• TASK OBJECTIVE:
Working from the entries that follow, transcribe exactly and only the lines from the one with "How do I perform: Open" through the last, pictures excluded.

--------

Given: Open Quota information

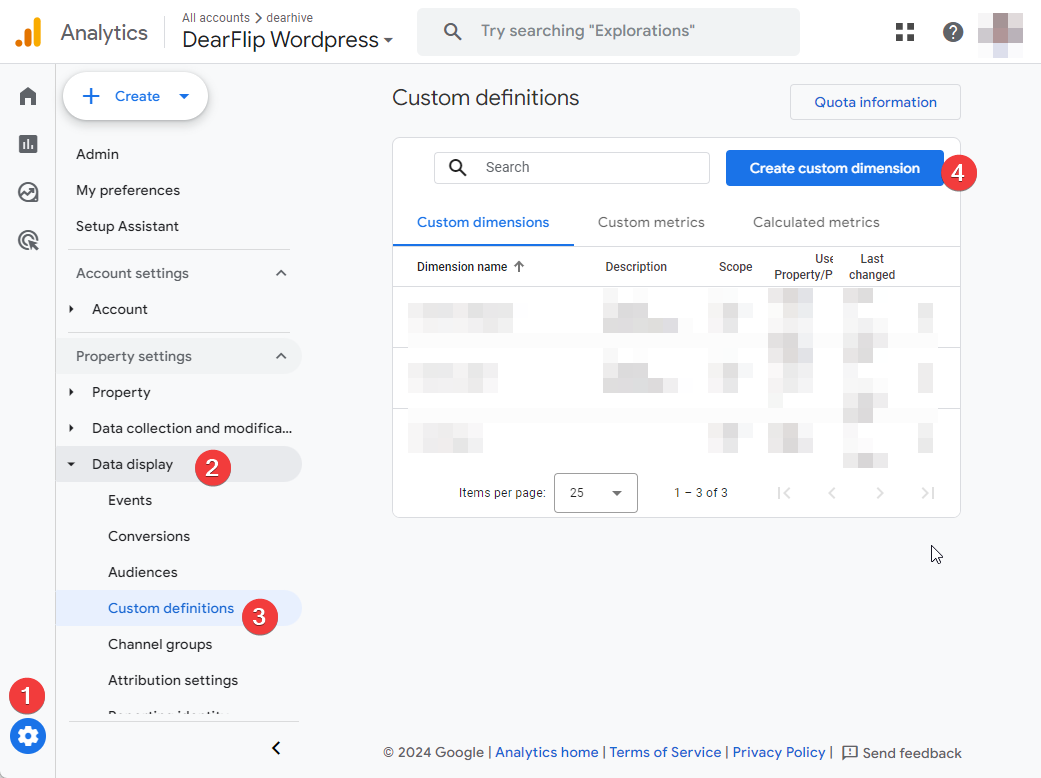Looking at the screenshot, I should click(874, 102).
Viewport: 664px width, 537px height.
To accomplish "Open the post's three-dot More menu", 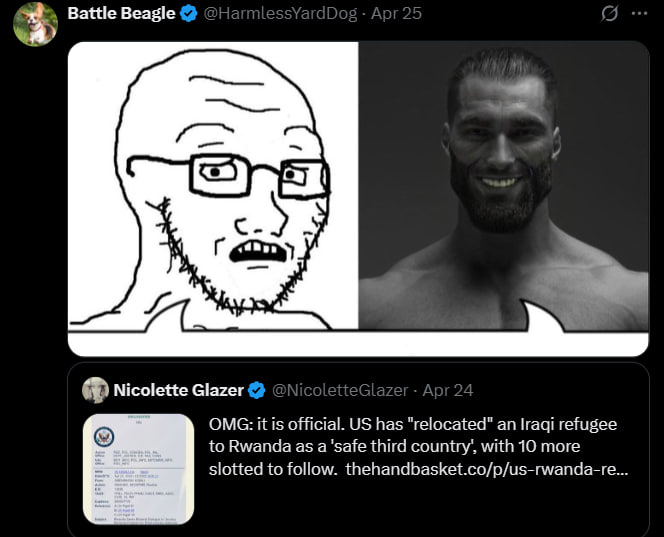I will (x=639, y=14).
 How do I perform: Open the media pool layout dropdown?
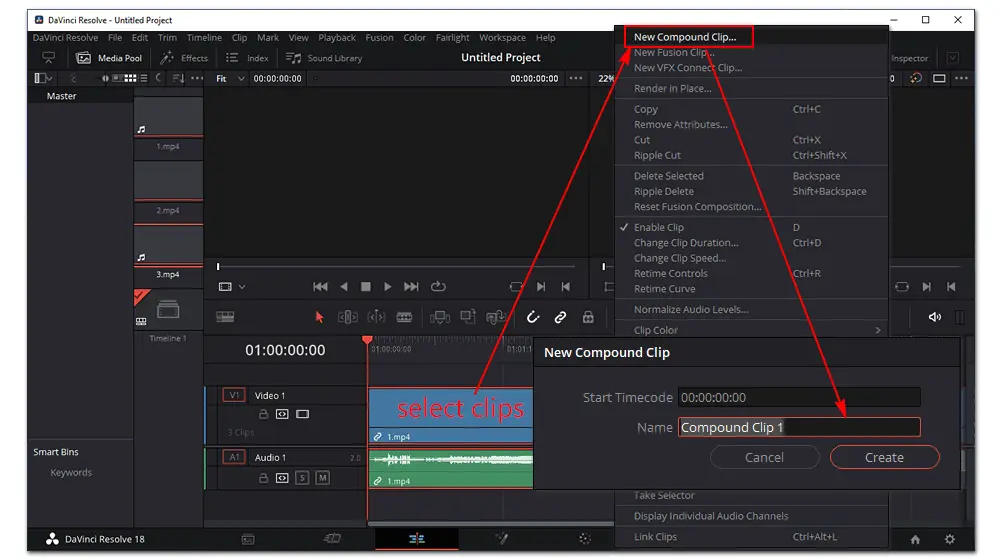tap(44, 78)
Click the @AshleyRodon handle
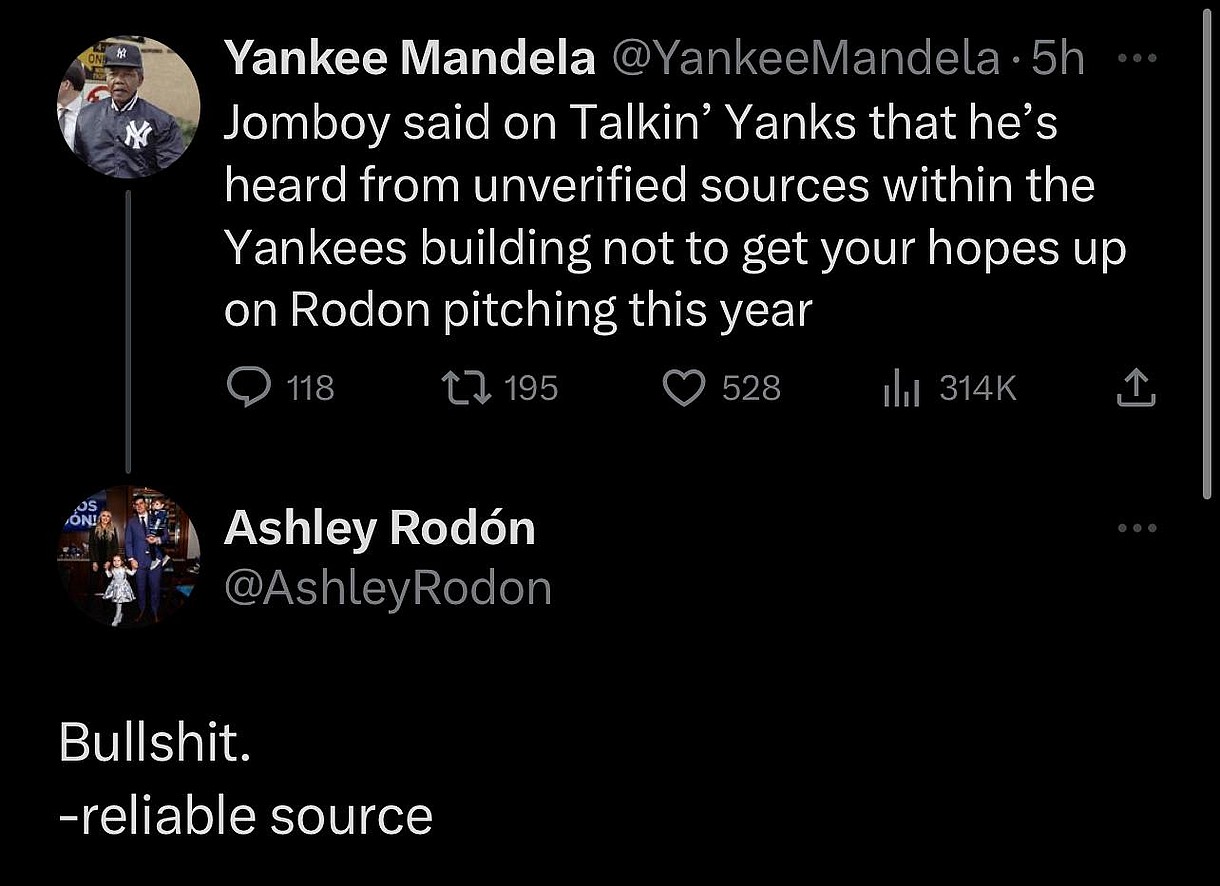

--------

• RESULT OF THE EXERCISE:
 How do I perform: Open the media pool layout dropdown?
tap(44, 78)
Click the @AshleyRodon handle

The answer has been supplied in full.